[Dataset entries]
※ ※ ※

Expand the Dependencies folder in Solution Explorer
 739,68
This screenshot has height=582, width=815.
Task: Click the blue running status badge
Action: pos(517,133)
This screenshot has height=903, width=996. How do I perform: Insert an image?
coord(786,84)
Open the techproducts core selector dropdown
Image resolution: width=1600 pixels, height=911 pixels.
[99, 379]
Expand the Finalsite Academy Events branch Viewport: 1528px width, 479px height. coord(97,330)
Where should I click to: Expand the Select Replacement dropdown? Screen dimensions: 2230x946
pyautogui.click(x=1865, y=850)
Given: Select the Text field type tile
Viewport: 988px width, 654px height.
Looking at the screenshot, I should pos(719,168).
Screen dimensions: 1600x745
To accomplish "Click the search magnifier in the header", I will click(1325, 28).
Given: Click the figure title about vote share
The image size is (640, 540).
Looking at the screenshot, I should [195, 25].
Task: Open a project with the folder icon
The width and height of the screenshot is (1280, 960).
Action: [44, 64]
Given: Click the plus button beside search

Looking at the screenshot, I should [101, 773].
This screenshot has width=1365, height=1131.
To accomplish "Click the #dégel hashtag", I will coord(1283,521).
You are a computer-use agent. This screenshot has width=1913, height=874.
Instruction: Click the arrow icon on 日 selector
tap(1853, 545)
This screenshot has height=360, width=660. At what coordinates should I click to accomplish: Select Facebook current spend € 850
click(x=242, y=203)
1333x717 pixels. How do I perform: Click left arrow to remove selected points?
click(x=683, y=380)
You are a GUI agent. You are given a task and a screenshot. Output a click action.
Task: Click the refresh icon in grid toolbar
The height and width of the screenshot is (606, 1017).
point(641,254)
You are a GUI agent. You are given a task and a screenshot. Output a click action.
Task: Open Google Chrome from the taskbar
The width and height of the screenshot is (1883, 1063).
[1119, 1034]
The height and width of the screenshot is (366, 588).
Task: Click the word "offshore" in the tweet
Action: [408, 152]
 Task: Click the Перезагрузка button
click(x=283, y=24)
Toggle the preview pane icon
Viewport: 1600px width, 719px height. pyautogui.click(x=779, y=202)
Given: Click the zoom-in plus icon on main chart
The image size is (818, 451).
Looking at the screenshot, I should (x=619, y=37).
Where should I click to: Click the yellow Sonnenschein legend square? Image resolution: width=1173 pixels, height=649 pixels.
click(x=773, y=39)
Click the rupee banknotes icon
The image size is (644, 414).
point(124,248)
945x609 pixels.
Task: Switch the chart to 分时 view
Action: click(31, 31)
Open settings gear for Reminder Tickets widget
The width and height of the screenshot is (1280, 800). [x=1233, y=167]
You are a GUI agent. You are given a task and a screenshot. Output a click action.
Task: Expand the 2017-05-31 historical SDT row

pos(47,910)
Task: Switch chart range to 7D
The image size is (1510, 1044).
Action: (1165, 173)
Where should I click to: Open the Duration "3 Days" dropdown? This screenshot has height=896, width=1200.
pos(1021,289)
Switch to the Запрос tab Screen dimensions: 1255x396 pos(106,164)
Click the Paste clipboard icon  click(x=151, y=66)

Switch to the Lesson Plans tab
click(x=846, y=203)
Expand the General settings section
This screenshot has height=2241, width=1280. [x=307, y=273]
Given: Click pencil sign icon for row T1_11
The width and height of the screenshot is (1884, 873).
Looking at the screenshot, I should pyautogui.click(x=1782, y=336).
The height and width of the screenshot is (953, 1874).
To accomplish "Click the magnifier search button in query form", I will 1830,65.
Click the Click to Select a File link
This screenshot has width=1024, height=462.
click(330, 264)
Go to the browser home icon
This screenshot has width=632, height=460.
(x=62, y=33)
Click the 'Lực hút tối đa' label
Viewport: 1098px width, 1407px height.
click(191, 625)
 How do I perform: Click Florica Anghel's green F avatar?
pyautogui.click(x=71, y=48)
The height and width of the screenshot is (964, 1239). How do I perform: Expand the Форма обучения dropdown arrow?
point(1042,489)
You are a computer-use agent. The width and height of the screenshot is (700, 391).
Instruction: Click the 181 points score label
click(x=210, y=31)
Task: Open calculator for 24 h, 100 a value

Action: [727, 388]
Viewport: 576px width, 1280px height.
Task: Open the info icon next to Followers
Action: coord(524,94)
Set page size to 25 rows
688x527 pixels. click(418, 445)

※ ※ ※

Among the lines above, please find those with "magnifier" and copy them.

To accomplish "Click the search magnifier in the header", I will click(1325, 28).
To accomplish "Click the magnifier search button in query form", I will 1830,65.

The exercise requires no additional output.